Surgical pericardiectomy is the definitive treatment. surgery should not be delayed once the diagnosis is made.

exceptions:

·         Transient constriction should be suspected in patients presenting relatively earlier after cardiac surgery or with relatively rapid development of symptoms. Such patients can be monitored for several months to look for spontaneous improvement. They may respond to a course of corticosteroids.
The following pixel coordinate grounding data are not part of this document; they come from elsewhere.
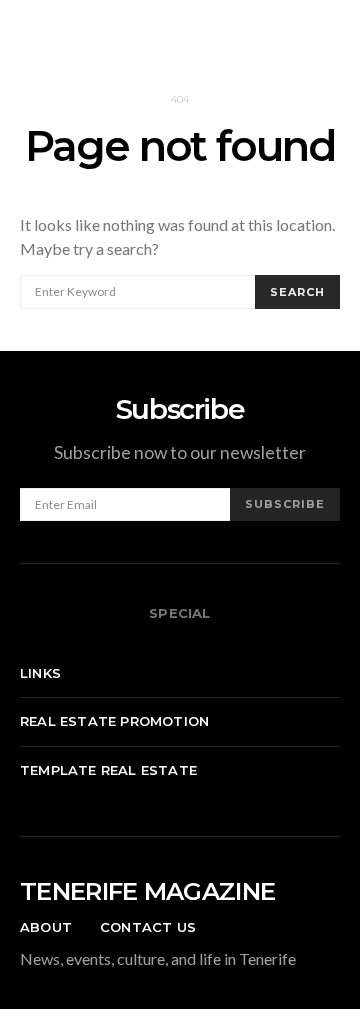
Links (40, 673)
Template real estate (108, 770)
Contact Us (148, 927)
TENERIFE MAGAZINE (147, 891)
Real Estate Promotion (114, 721)
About (46, 927)
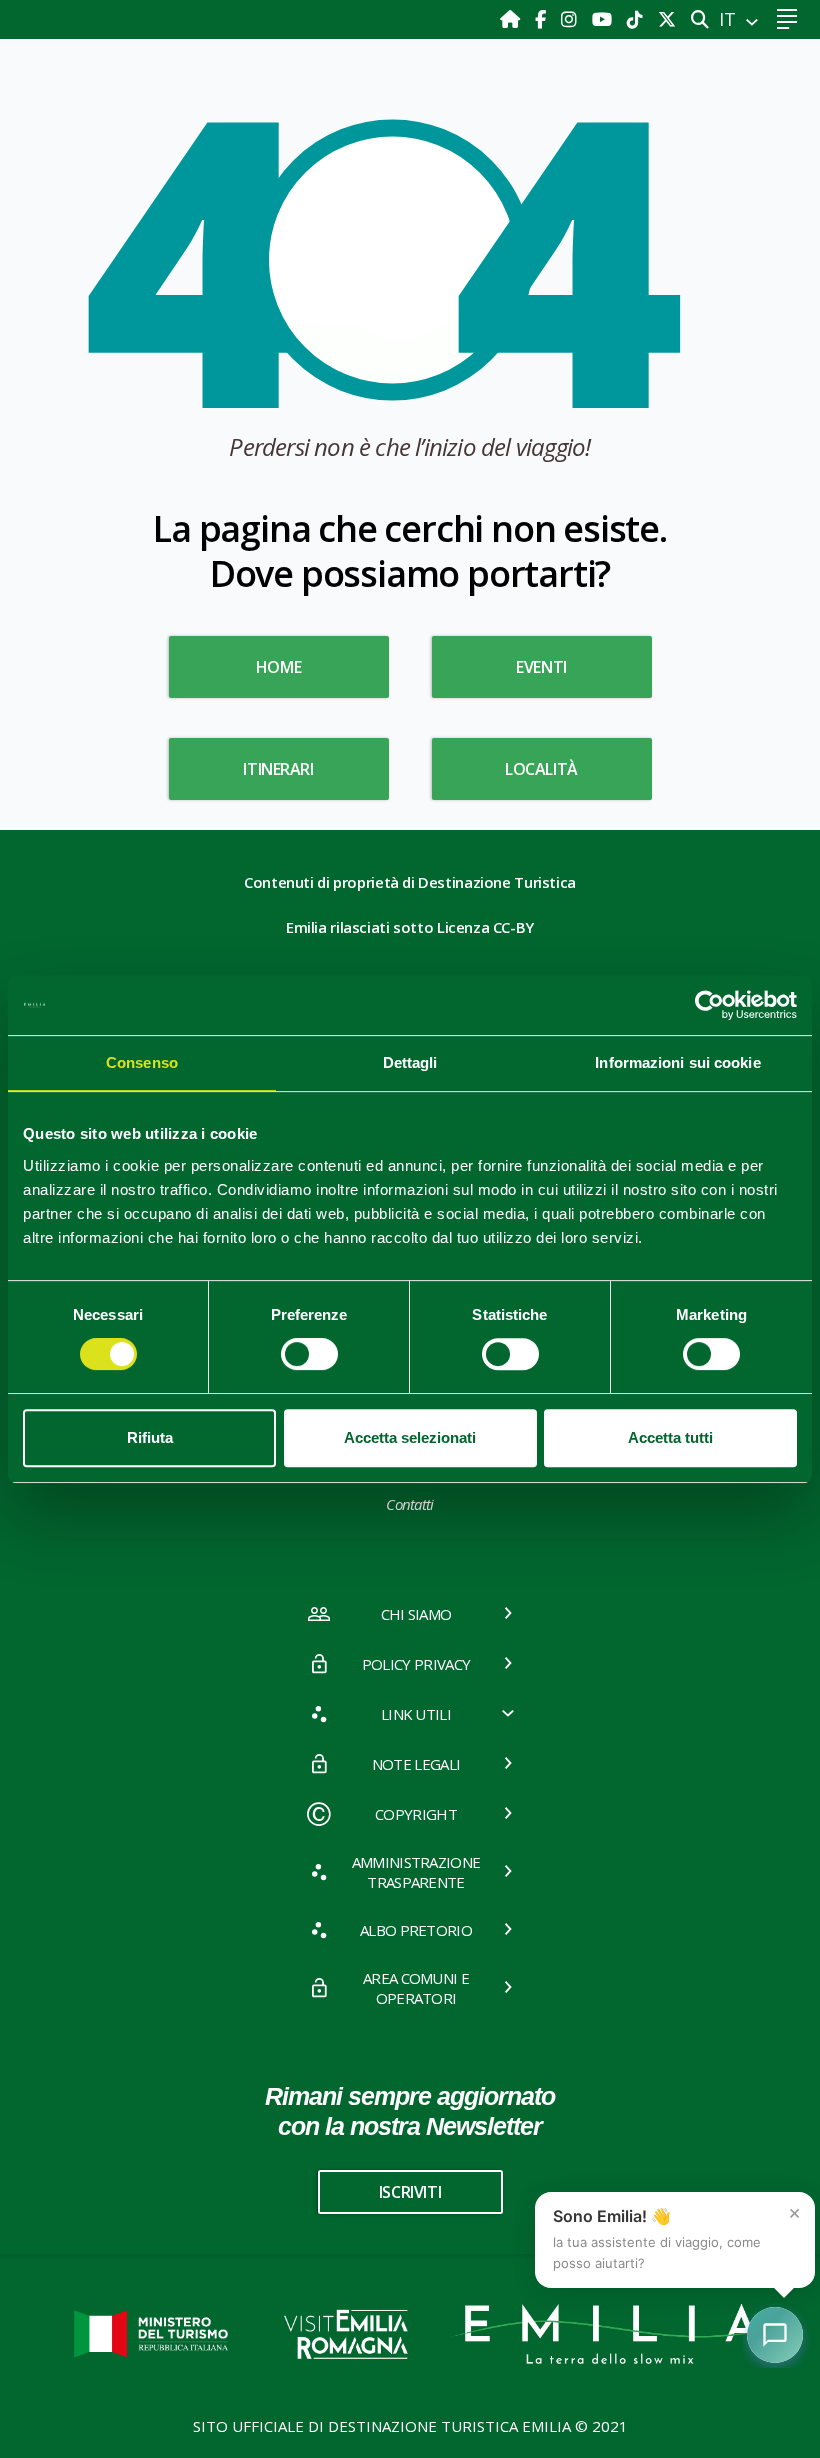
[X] (667, 19)
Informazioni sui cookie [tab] (677, 1062)
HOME (278, 667)
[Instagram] (571, 19)
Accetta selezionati (410, 1437)
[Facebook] (543, 19)
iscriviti (410, 2192)
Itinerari (278, 769)
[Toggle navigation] (786, 19)
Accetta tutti (670, 1437)
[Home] (512, 19)
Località (541, 769)
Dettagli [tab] (410, 1062)
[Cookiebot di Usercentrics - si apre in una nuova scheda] (709, 1005)
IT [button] (730, 19)
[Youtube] (604, 19)
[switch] (309, 1354)
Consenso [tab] (142, 1062)
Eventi (541, 667)
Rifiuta (150, 1437)
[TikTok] (637, 19)
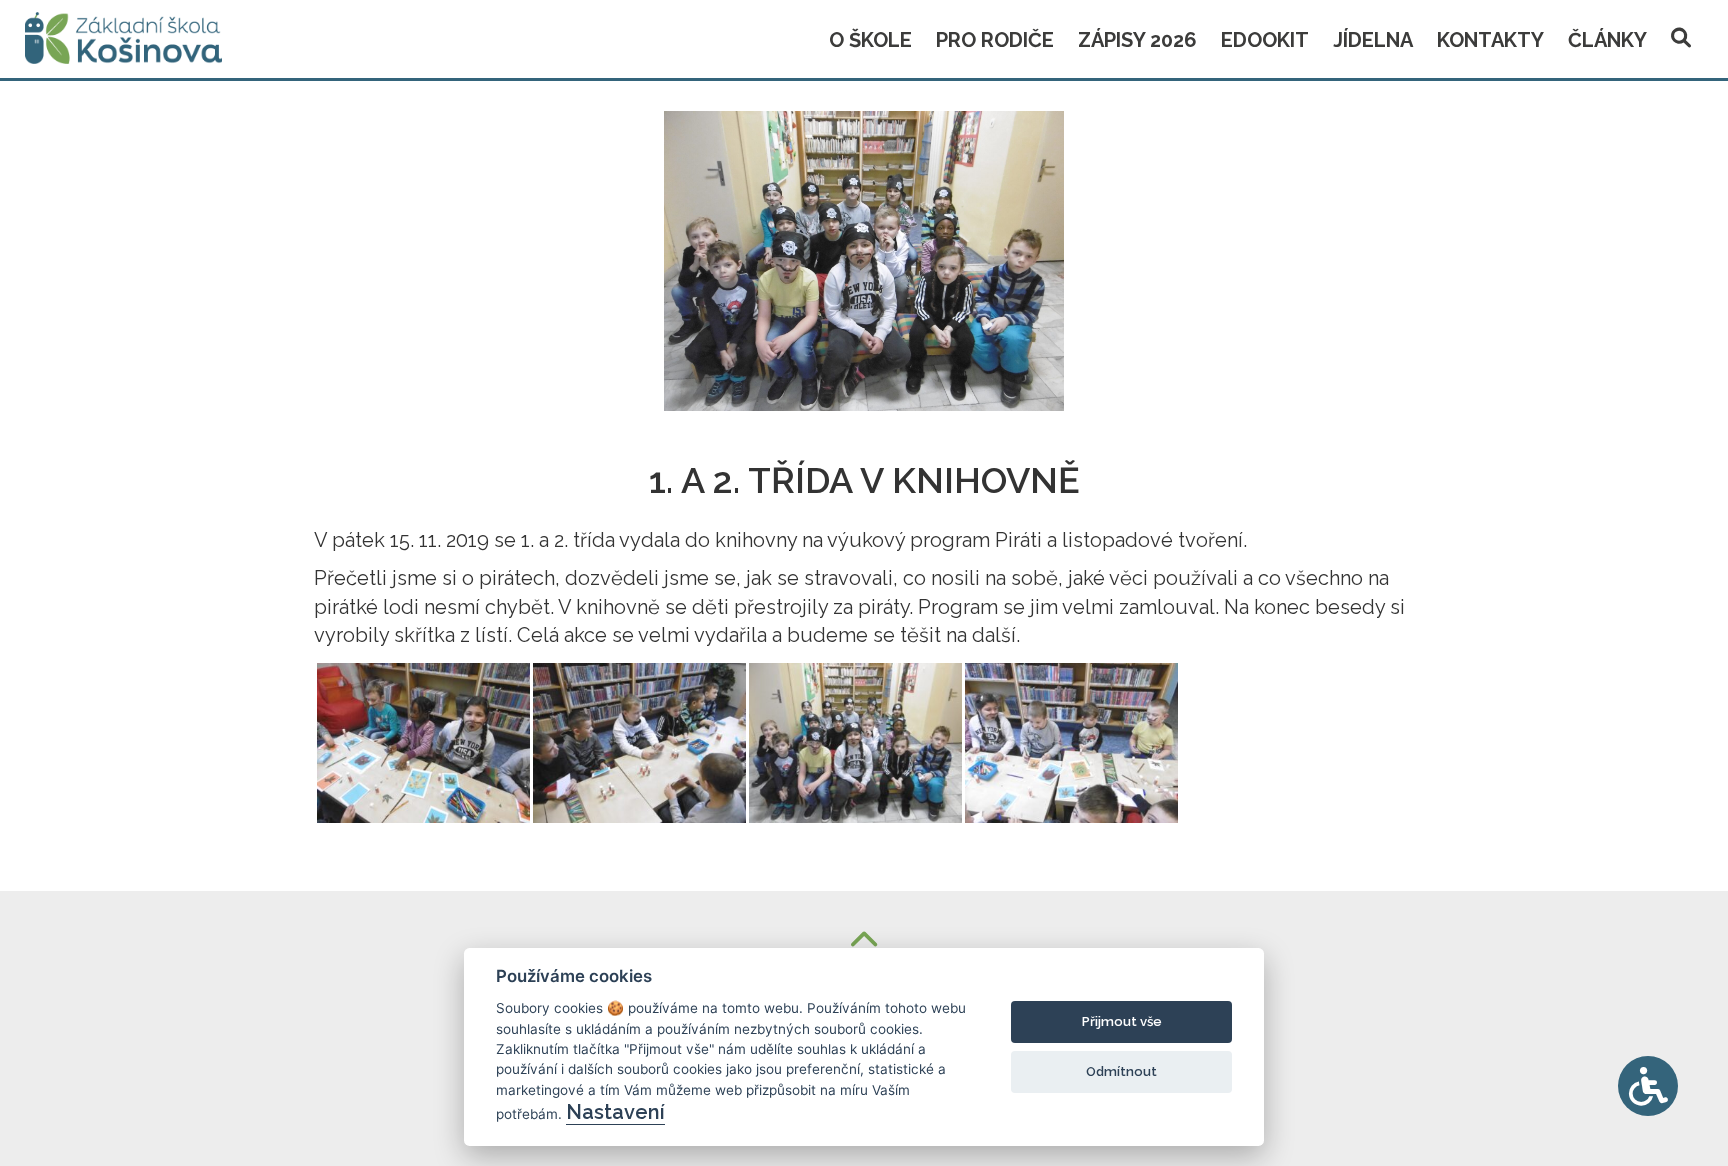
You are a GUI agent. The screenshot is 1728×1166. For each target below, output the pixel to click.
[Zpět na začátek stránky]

·         High risk patients: Patients with major comorbidities or severe debilitation are often at too high risk to undergo pericardiectomy. Radiation-induced disease is also considered a relative contraindication to pericardiectomy. Healthy older patients with very mild constriction may also be managed nonsurgically, with pericardiectomy held in reserve until there is disease progression. 

 

Medical management with diuretics and salt restriction is useful for relief of fluid overload and edema, but patients ultimately become refractory.

treatment of sinus tachycardia:  it is a compensatory mechanism, beta-adrenergic blockers and calcium antagonists should be avoided. In patients with atrial fibrillation and a rapid ventricular response, digoxin is recommended first. In general, the rate should not be allowed to drop below 80 to 90 beats/min.

 

Prognosis of pericardiectomy:

Hemodynamic and symptomatic improvement is achieved in some patients immediately after operation. In others, improvement may be delayed for weeks to month. After pericardiectomy, 70% to 80% of patients remain free from adverse cardiovascular outcomes at 5 years and 40% to 50% at 10 years. Long-term results are worse in patients with radiation-induced disease, impaired renal function, relatively high pulmonary artery systolic pressure, reduced left ventricular ejection fraction, moderate or severe tricuspid regurgitation, low serum sodium, and advanced age.

Pericardiectomy has a 5% to 15% perioperative mortality in patients with constriction. The highest mortality occurs in patients with Class III or IV symptoms, supporting the recommendation of early pericardiectomy.